The trick to eating vegetarian is to make sure your diet is balanced and offers complete nutrition. Vegetables, fruits, nuts and whole grains—the staples of the vegetarian diet—are chock-full of vitamins and nutrients. However, some nutrients are only found in animal products, such as vitamin B-12, which is necessary for red blood cell formation, and others (protein, calcium, iron and zinc) are more prevalent in animal products.

Depending upon your level of vegetarianism (vegan, or no animal products; lacto, consume dairy; or lacto-ovo, consume dairy and eggs) you may need to take extra care to design your diet to ensure you’re getting complete nutrition.

Keep these nutrients in mind:

Protein: needed for maintaining healthy skin, bones, muscles and organs. Abundant in eggs and dairy, but also in soy products, legumes, nuts, seeds and whole grains.

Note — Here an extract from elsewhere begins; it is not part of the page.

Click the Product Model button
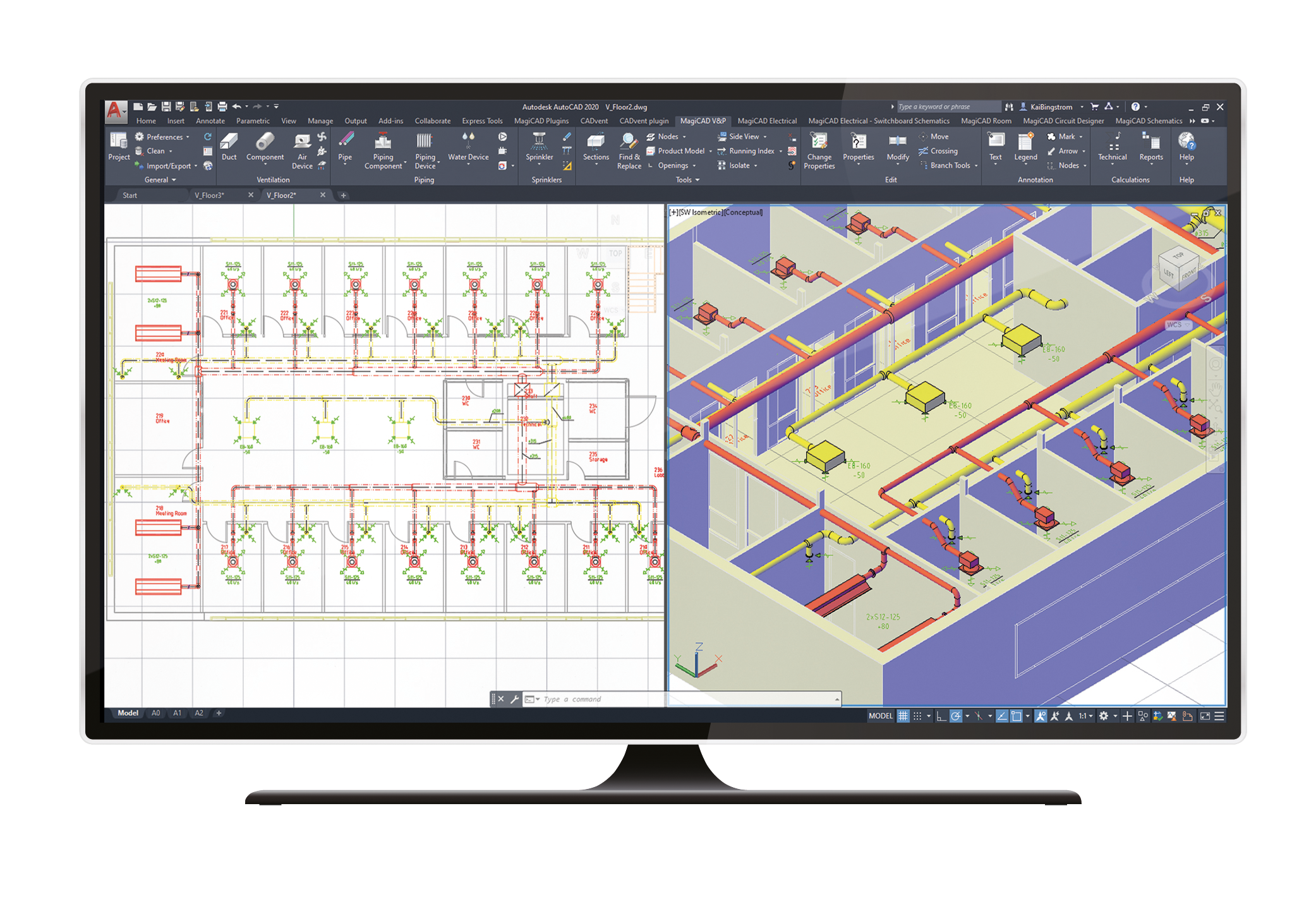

Calcium: essential for strong teeth and bones. Abundant in dairy products, but also in dark green vegetables. Also in enriched or fortified tofu, soymilk and fruit juice.

Vitamin B-12: necessary for production of red blood cells. Can be found in milk, eggs and cheese, and also enriched cereal’s fortified soy products or in supplement form.

Iron: important for the health of red blood cells. Found in dried beans and peas, lentils, enriched cereal, whole-grain products, dark green leafy vegetables and dried fruit. It’s important to include vitamin C in your diet to absorb these non-animal sources of iron.

Zinc: essential for enzymes, in cell division and in the formulation of protein. Found in whole grains, soy, nuts and wheat germ.